A Breeze, Sort Of

JMU Golfers Await NCAA Tourney

Posted: April 27, 2013

HARRISONBURG — Shabril Brewer won her first career tournament to help James Madison capture its first Colonial Athletic Association golf title since 2005 last weekend in Southport, N.C.

How did the Dukes celebrate?

“We got on the bus and we were so exhausted that — we called our family and friends and they congratulated us — we passed out within 30 minutes,” Brewer said. “That’s how bad the wind was that we were so tired from it.”

Brewer and the Dukes grabbed the lead with a sterling second round in the three-day tournament and then held on as wind whipped their shots around the course and as North Carolina-Wilmington — the team that came from behind to beat JMU in last year’s conference tourney — tried to mount another comeback. The Dukes prevailed this year, winning by a total of eight strokes.

Brewer said Thursday “I cherish sleep” when explaining why she hopes the Dukes will be placed in the East Region of the NCAA tournament (Auburn, Ala.) when destinations are announced Monday. She was a true sleeper pick to accomplish what she did last weekend.

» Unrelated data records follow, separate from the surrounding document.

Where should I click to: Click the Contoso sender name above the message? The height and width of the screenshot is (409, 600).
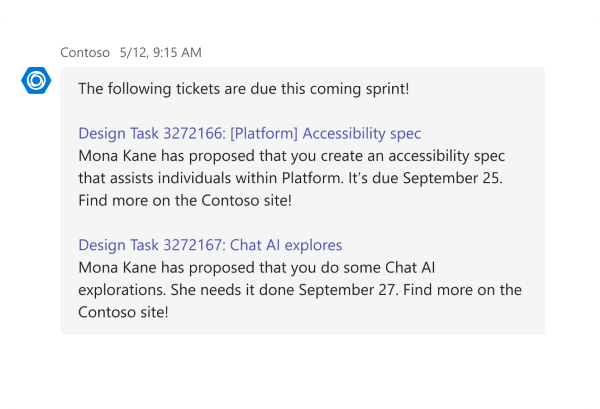85,52
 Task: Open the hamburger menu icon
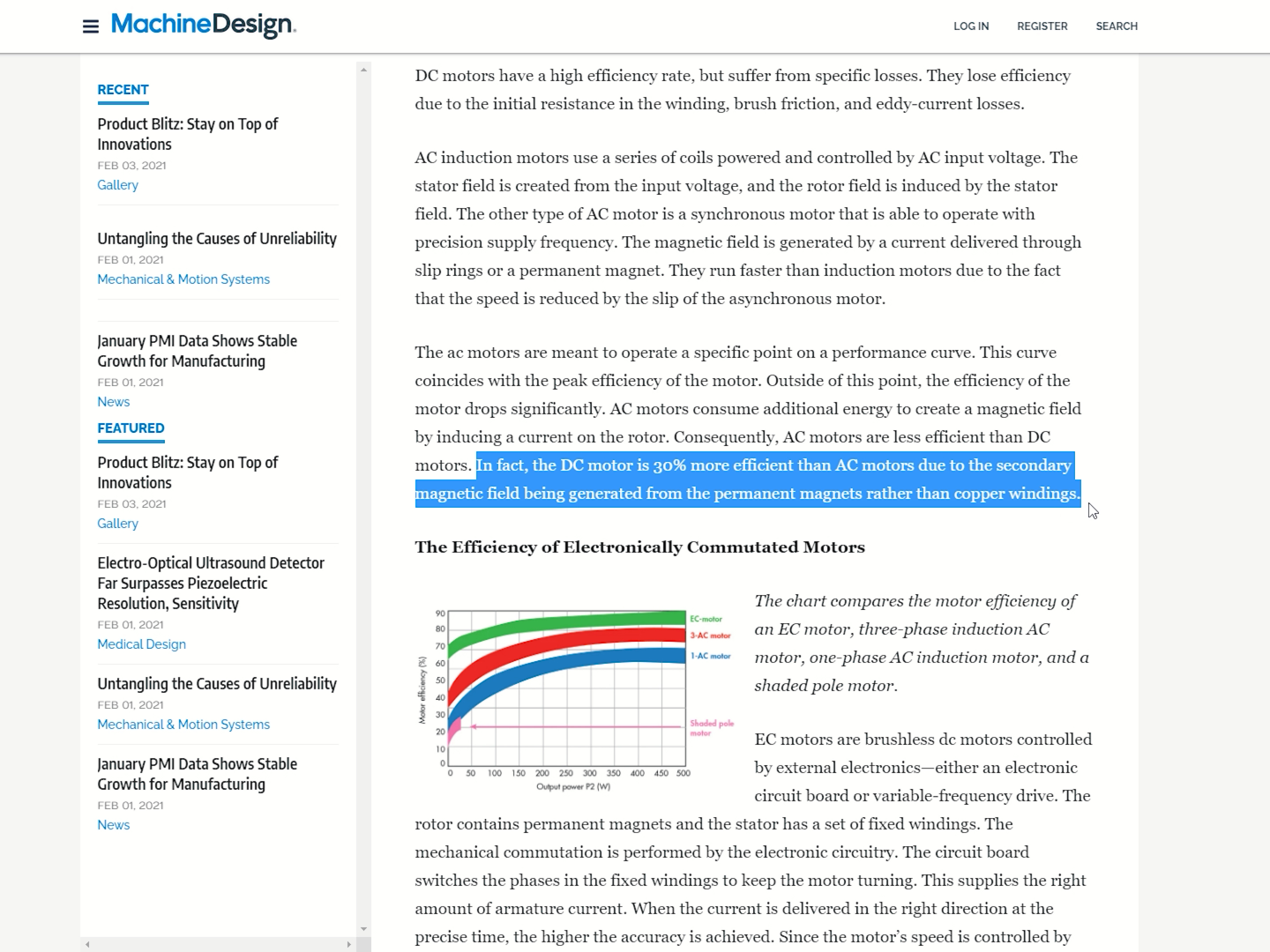(90, 26)
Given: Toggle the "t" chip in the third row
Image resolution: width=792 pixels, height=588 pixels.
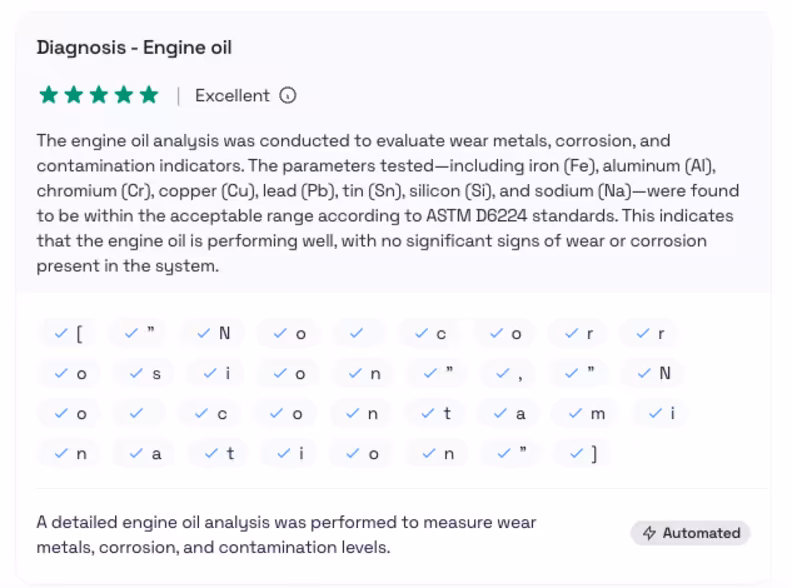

The sophomore from Herndon was the third- or fourth-best golfer all season for JMU, which was the fourth seed in the nine-team tournament. She shot a 76 (4-over par) on the first day to put her in third place, and then ripped off a course-record 4-under 68 on Day 2, when she birdied seven holes at the Reserve Club at St. James Plantation

“When I shot the 68, it was my putting and my approach shots that really synched together,” Brewer said of Saturday, which was the fairest in terms of weather. “It was a great day; I was really happy.”

She finished the tournament with a score of 225 (9-over par), which was five strokes better than second-place Lori Beth Adams of UNCW.

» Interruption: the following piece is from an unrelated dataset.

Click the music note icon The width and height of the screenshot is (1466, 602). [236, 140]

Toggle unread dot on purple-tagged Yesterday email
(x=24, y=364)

Brewer credits 14th-year JMU coach Paul Gooden for helping her understand her own game. Gooden was obviously thrilled to see Brewer reach her apex last weekend.

 “I knew she was talented, she was just inconsistent,” Gooden said. “Just kind of lose focus a little bit. But I’ve always known she’s very, very talented.”

While Brewer is from just outside JMU’s back yard, the Dukes’ eight-member roster draws golfers from across the world.

Ginger Mak, a junior who is the team’s lone upperclassman, shot a 241, tying her for ninth in the 45-player field. Mak is from Hong Kong and was JMU’s most consistent performer this season.

Sophomore Maria Andrea Legaspi, who’s from the Philippines, also shot a 241 in the tournament.

“It was a great experience sharing that experience with the team,” Legaspi said. “Especially for us international kids, they’re basically our family here.”

Freshman Karishma Thiagaraj of Haymarket shot a 244 and sophomore Nikola Wessels of Germany rounded out the Dukes with a 250.

“I’d like to be able to get the best girls from the United States,” Gooden said. “But most of them — they’re going to go to Southern Cal, or they’re going to go to Duke. And they commit nowadays. A lot of them commit super early.”

Wessels said she chose JMU because it was on the East Coast, and thus somewhat close to home.

Legaspi, whose home is close to the West Coast, felt a connection with Gooden through phone calls during the recruiting process. She said that Gooden consistently stresses to her to have fun and stop worrying so much about the results. But that doesn’t mean there isn’t a healthy level of constructive criticism.

“He pinpoints exactly what we need to work on,” Legaspi said. “He doesn’t sugarcoat anything. He will come up to you and tell you what’s wrong with you.”

Plenty could have gone wrong on the weather-influenced final day, when the average round for the entire field was 85.80.

“On that day, it’s like Shabril said after the tournament, a bogey was a good score on a lot of holes,” Wessels said.

The Dukes, playing with a lead, took what the course allowed and made up for last year’s runner-up finish.

“All the pressure got relieved from us after we won, because last year we got so close,” Wessels said. “We were in first place after the first day and then we kind of messed up. This year, after the second day, we were leading and we brought it home.”